Excerpted records:

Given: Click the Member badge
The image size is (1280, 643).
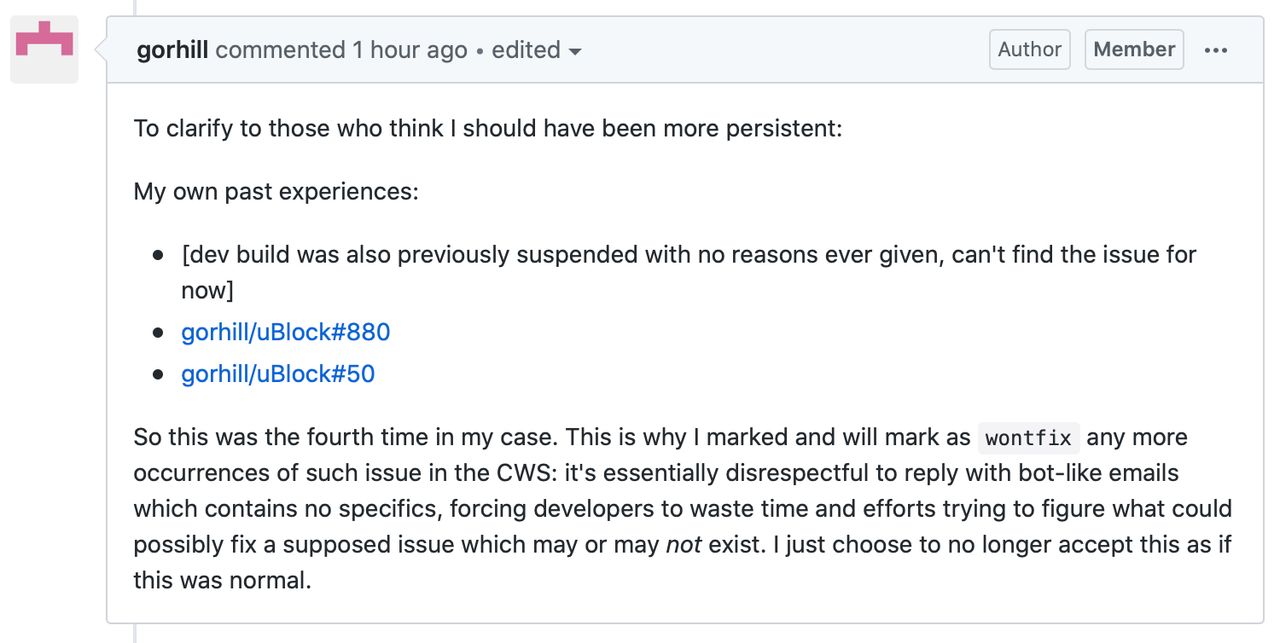Looking at the screenshot, I should click(1134, 49).
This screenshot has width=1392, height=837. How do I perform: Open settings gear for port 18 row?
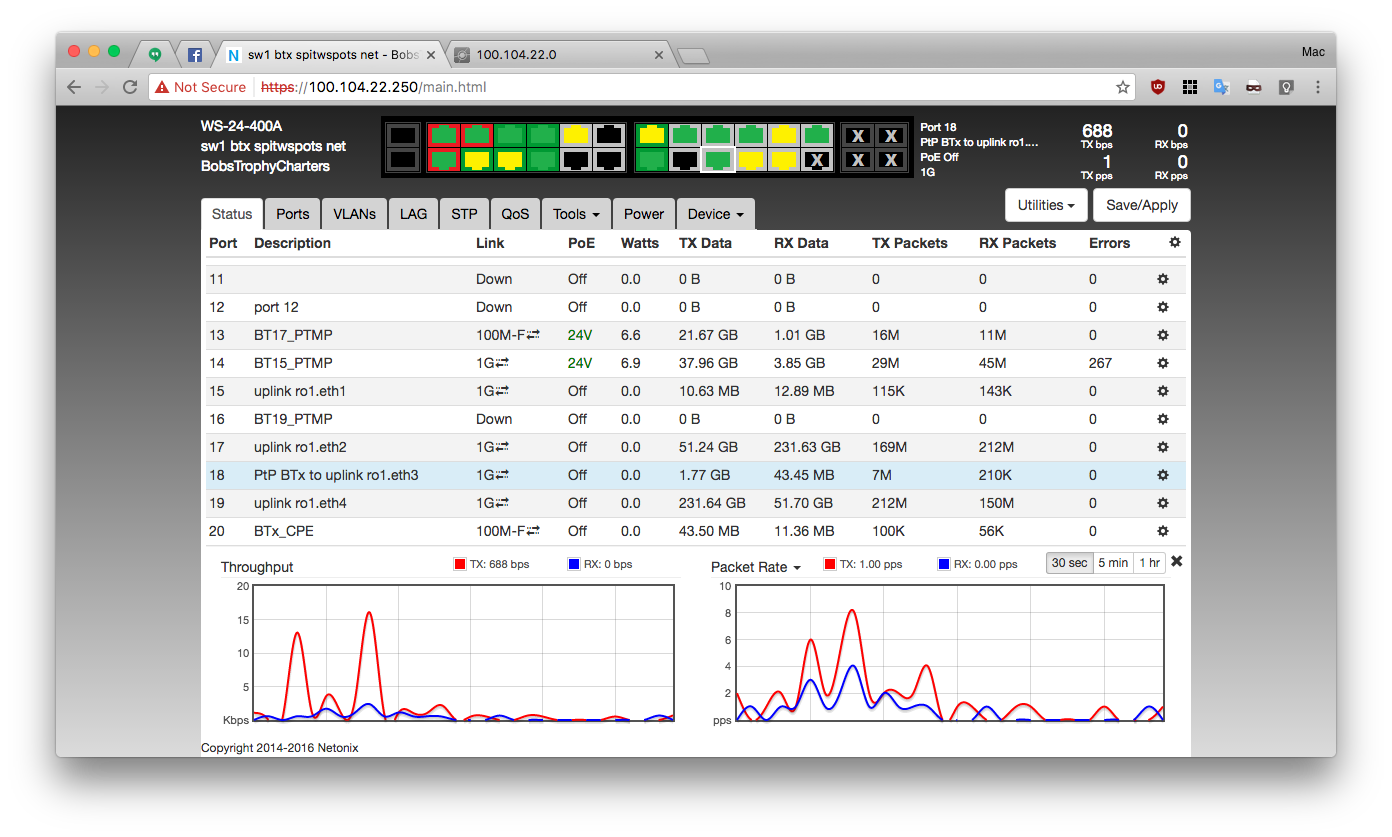coord(1162,475)
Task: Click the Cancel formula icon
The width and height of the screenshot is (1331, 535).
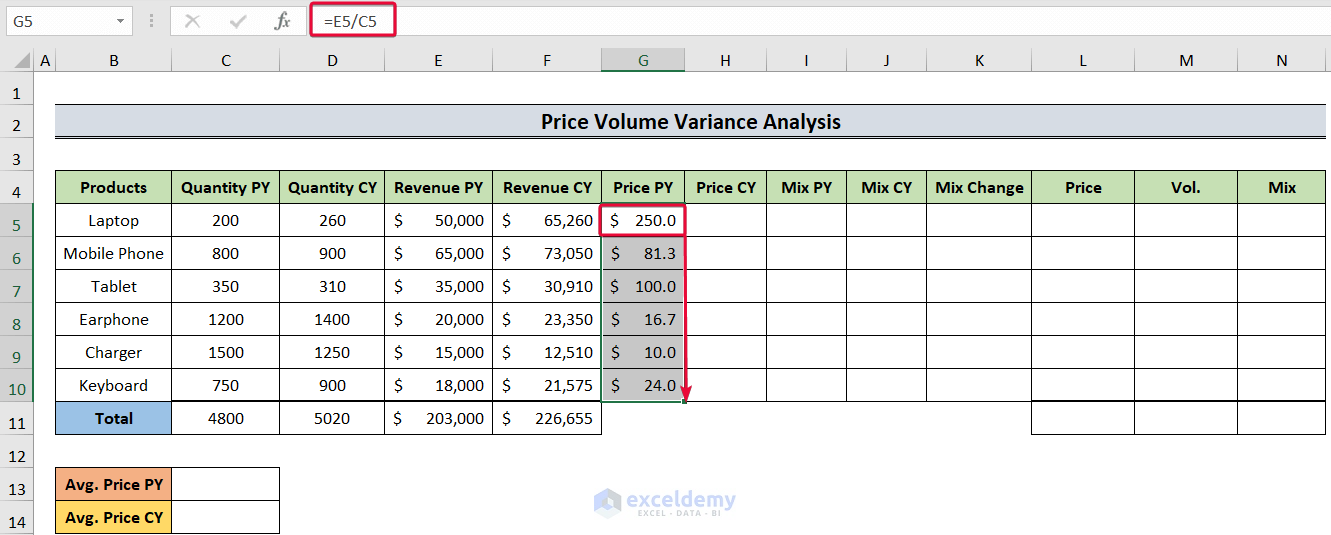Action: pos(193,20)
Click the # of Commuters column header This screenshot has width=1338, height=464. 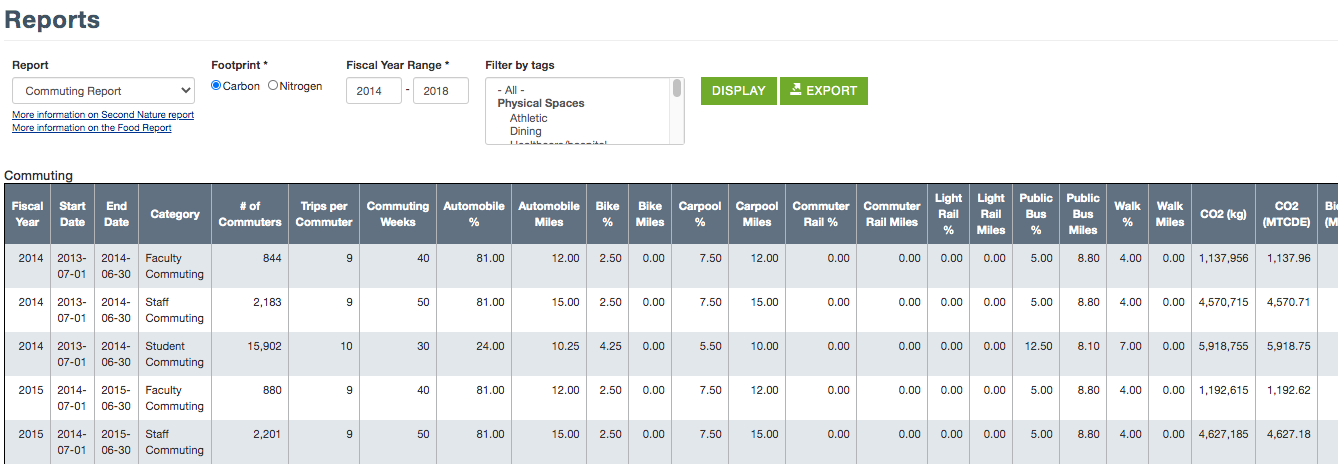click(249, 214)
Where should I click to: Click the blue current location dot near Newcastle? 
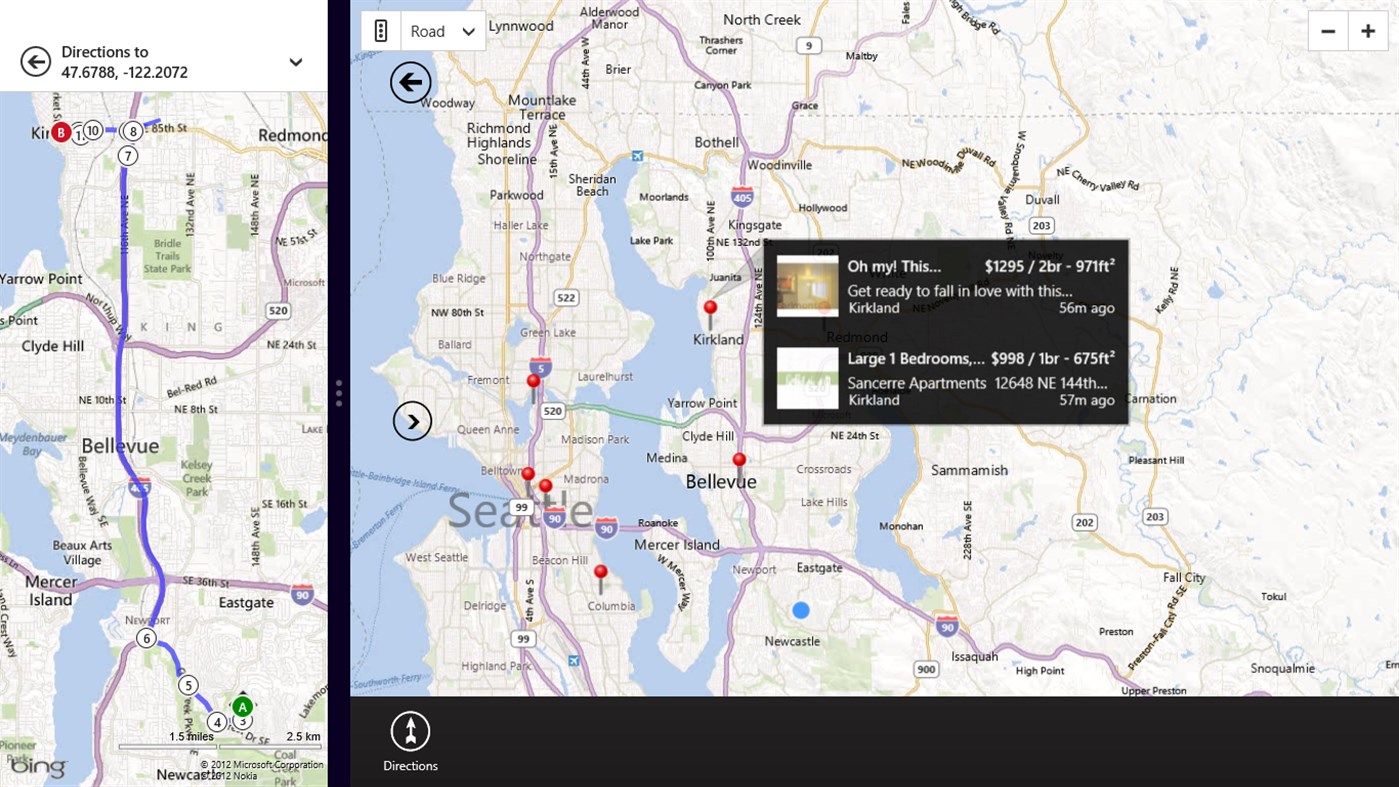[x=799, y=609]
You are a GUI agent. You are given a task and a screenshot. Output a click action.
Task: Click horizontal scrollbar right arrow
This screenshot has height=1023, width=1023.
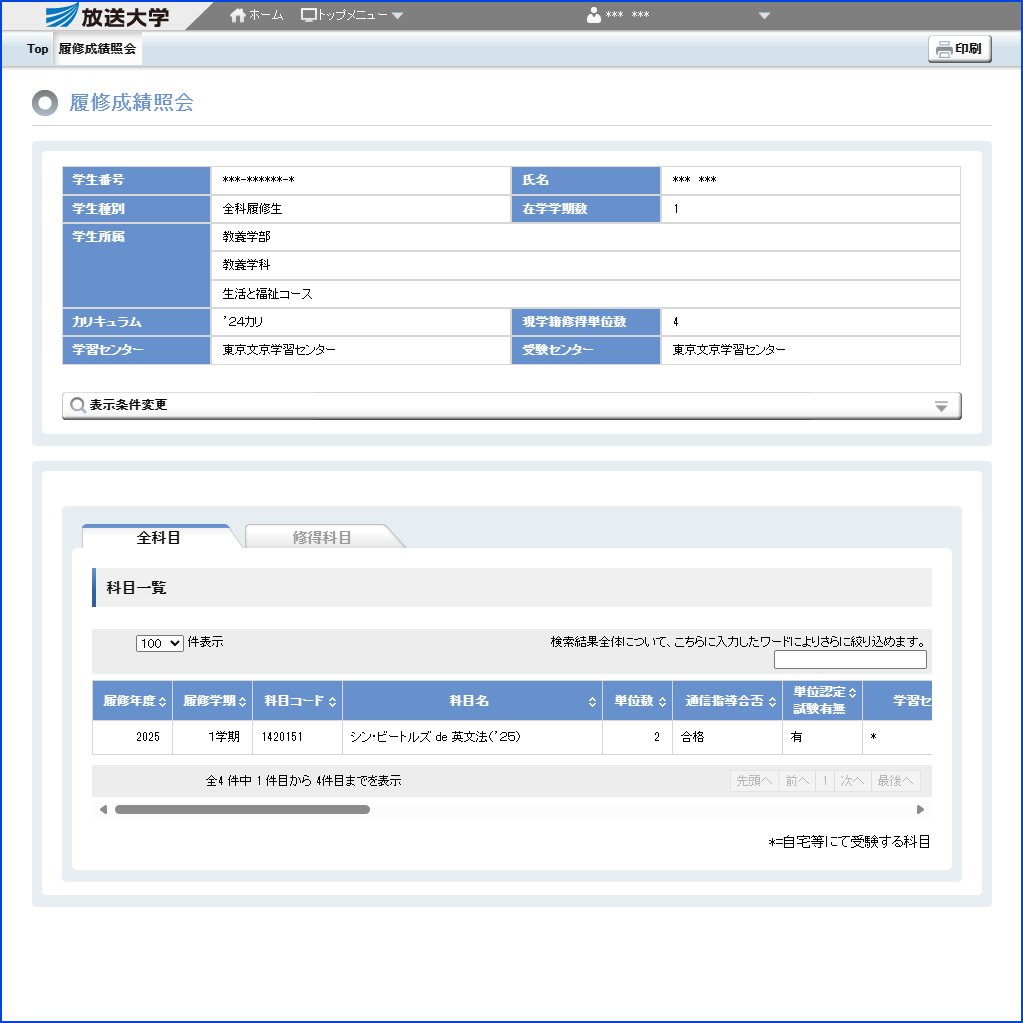[920, 809]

Work request: Only the lines from the one containing "You are a GUI" through the final line of the records should be retyped, exactly, with every picture omitted.

Response to the exercise:
You are a GUI agent. You are given a task and a screenshot. Output a click action.
Task: Click horizontal scrollbar right arrow
This screenshot has height=1023, width=1023.
[920, 809]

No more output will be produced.